Il problema è che questa è l’unica cosa che i Wachowski sembrano voler/saper comunicare. Dodici episodi (cioè, dodici!) in cui ogni momento è buono per far partire qualche bella canzone e farci vedere tutta l’insistita, logorroica poesia di sta unione transcontinentale (sono i momenti “da spot Samsung”, come mi ha suggerito il Martino). Cioè, signori, dopo un po’ basta, ho capito il concetto, onestamente trovo anche imbecille che nessuno degli otto vada in ospedale a farsi fare degli esami al cervello. Raccontami qualcos’altro, fammi vedere cose nuove, dai un significato a Sayid che torna da Lost in veste di simil-Locke, ma alla fine non ci racconta quasi niente.

Sense8 (6)

Per farla breve (come se ne fossi capace), mi sembra che l’impostazione dichiaramente poetica e suggestiva degli autori (di per sé legittima e spesso anche funzionante) abbia finito col fagocitare tutto, lasciando un racconto esile e a tratti pure mal scritto in balia di centomila scene erotico-sentimentali che le prime due volte sono anche emozionanti, e poi diventano semplicemente la costante replica di se stesse. Io dopo tre episodi non ne potevo già più.
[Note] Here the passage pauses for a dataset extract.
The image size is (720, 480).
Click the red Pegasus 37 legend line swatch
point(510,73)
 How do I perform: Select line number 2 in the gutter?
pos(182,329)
Guardandomi intorno, vedo che a molti Sense8 è piaciuto, spesso proprio per l’emozione suscitata da quelle stesse scene che a me, dopo un po’, sembravano tutte uguali.
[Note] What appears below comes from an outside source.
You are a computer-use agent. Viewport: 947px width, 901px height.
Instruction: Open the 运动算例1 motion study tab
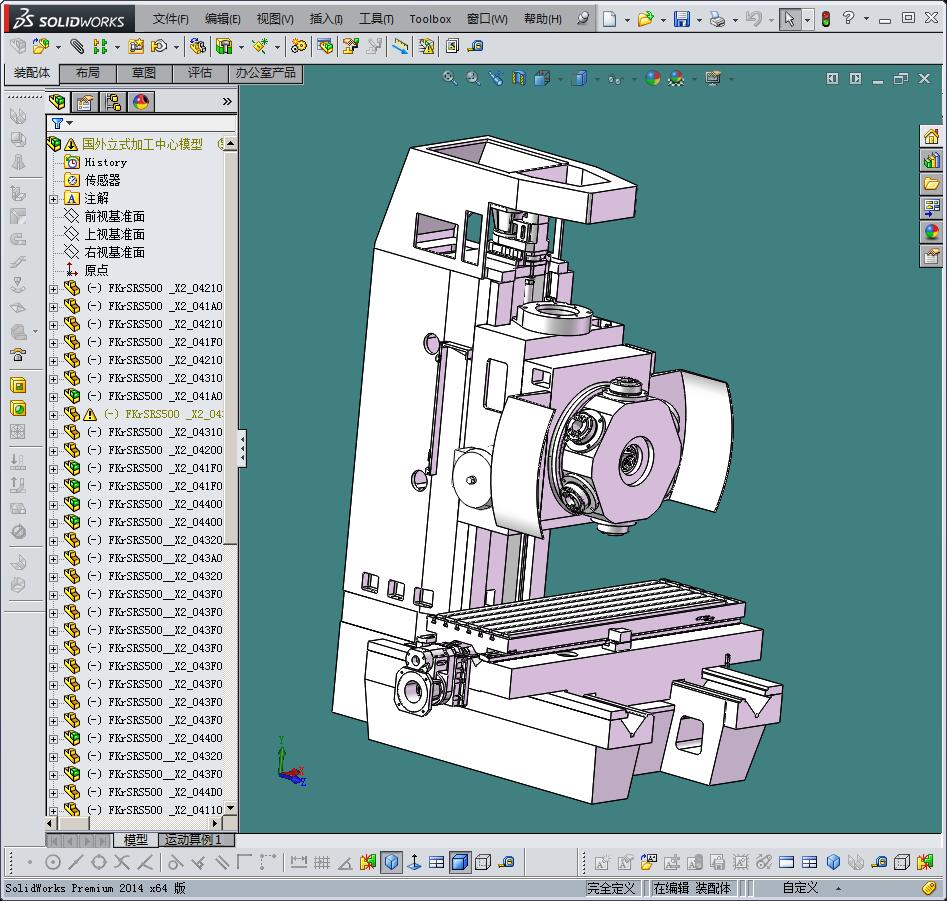click(194, 840)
Ovviamente non questiono il gusto personale o le emozioni della gente, ci mancherebbe altro. Tutte quelle espresse finora sono opinioni e tali restano, le mie come quelle degli altri.
Mi sento invece di questionare l’impostazione, questa sì più strutturale e “critica”, di chi trova i primi episodi pesanti ma dice: “bè ma va bene, in fondo è come un filmone di dodici ore”.
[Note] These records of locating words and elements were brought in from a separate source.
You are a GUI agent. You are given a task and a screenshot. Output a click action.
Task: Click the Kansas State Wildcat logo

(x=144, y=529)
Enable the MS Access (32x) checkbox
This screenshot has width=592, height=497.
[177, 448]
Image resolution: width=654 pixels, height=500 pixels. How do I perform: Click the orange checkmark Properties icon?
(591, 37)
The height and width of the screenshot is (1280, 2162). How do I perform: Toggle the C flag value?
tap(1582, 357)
No, fermi tutti, capiamoci bene. Un film è una cosa che io vado a vedere al cinema e dura due ore. Se i primi venti minuti sono mosci ma il resto tiene, ci sta.
Sense8, a parte le roboanti dichiarazioni di marketing, è una serie tv, e non s’è inventata niente: anche House of Cards è un filmone di 13 ore, anche Daredevil, tutte le serie orizzontali che escono in una volta possono essere considerate tali. Solo che qui, facendo la proporzione, i “venti minuti” mosci del film diventano due episodi. E la cosa non mi sta bene. Non puoi chiedermi due o tre ore della mia vita per pura “preparazione”. E non puoi perché hai accanto a te altre serie – come quelle appena citate – che lo spettatore lo inchiodano dopo cinque minuti. Senza neanche fare il paragone col cinema, stracolmo di filmoni che introducono ben più di otto personaggi e li fanno muovere, sviluppare e morire nel giro di due ore.
Quindi diciamo le cose come stanno: se i primi episodi sono mosci è un problema, punto. Com’era un problema per Fringe, o per Justified, o per Parks & Recreation. Certo, poi se il tutto si rialza, come nei casi citati, l’inizio floscio può essere stra-ultra-perdonato. Purtroppo, a mio giudizio in Sense8 non succede neanche quello…

Ultimissima riflessione: se chi non l’ha vista mi chiedesse “cioè ma quindi brutta tipo Olympus o Stitchers?” direi sicuramente di no, non perdiamo il senso della misura: Sense8 è una serie di Netflix ad alto budget, girata dai fratelli Wachowski. Non è il filmino della comunione girato col telefonino.
Ma se ti presenti con la spocchia di chi vuole raccontare l’universo-mondo, e poi mentre ci provi mi fai venire voglia di guardare le notizie di calciomercato sul cellulare, mi fai incazzare molto più della cagatona che si presenta come cagatona e non vuole essere niente di più.